● **Text under study**:
On the other hand, the foods we buy in supermarkets and restaurants are generally prepared with sodium salt. I suppose one could carry a shaker of sea salt into restaurants, but I rarely salt food in restaurants, so that is of limited value. Switching in the supermarket from buying canned food to frozen food, and from frozen food to fresh fruits and vegetables is far more helpful. It's not cheap, but the co-pays on pills and doctors' visits aren't cheap, either. Just remember to buy sea salt and to throw out the sodium salt.

Vitamin "F" - Fiber

The other suggestion is to get more fiber. Nutritionists aren't the brightest bulbs - they haven't caught on to what obesity research is showing them - but they suggest that most of us aren't getting enough fiber nor enough calcium.

These days, bariatric surgeons are promoting the idea of reducing food consumption by restricting the size of the stomach. They used to promote the idea of reducing food absorption by bypassing most of the length of the small intestine.

The old surgery was dangerous. Patients had to get B-12 shots monthly because the site that absorbed it was bypassed. Because food passed through the body so quickly, patients had severe problems with gas. If they got the flu, the food passed through the body even more quickly, and that led to electrolyte imbalance, which can cause heart attacks. On the other hand, the old surgery was much more effective than the new surgery at producing the desired weight loss.

● **Data shown**:
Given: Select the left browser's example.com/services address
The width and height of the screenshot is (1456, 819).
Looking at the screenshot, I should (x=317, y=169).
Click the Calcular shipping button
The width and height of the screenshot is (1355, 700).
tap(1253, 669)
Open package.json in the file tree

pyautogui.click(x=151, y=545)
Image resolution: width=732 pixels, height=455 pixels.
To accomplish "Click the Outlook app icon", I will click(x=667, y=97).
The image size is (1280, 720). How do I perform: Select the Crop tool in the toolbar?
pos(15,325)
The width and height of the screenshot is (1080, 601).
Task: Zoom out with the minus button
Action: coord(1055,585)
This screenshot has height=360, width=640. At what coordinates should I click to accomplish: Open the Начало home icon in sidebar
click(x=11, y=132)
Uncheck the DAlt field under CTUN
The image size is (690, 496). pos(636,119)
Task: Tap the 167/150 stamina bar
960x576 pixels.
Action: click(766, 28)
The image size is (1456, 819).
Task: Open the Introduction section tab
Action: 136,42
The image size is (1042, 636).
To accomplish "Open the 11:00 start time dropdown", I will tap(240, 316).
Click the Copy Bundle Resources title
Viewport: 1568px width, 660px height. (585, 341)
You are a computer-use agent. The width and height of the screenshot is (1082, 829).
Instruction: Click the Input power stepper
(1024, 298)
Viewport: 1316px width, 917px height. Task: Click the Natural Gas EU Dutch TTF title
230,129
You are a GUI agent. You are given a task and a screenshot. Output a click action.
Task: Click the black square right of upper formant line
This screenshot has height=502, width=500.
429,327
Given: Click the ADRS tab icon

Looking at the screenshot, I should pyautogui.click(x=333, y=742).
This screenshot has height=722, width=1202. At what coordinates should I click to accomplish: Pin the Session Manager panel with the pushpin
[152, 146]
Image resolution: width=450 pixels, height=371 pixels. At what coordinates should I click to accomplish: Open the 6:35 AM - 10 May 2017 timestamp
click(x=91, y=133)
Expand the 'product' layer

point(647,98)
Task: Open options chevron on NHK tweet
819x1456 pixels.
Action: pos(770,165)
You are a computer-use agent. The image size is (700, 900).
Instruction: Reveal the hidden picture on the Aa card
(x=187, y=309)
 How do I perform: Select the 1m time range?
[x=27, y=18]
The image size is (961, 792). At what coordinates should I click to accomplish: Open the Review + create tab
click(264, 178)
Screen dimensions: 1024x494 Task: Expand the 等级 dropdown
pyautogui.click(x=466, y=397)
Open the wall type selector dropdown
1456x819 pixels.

● **Required action 1**:
Reproduce a passage of the nutrition text verbatim, beginning at the words "The old surgery was dangerous." and stopping after "desired weight loss.".
● **Required action 2**:
Render this sentence from the nutrition text in Spanish: "These days, bariatric surgeons are promoting the idea of reducing food consumption by restricting the size of the stomach."
The lines are separate material with no connection to the nutrition text.

● **Exercise result 1**:
The old surgery was dangerous. Patients had to get B-12 shots monthly because the site that absorbed it was bypassed. Because food passed through the body so quickly, patients had severe problems with gas. If they got the flu, the food passed through the body even more quickly, and that led to electrolyte imbalance, which can cause heart attacks. On the other hand, the old surgery was much more effective than the new surgery at producing the desired weight loss.

● **Exercise result 2**:
Hoy en día, los cirujanos bariátricos promueven la idea de reducir el consumo de alimentos restringiendo el tamaño del estómago.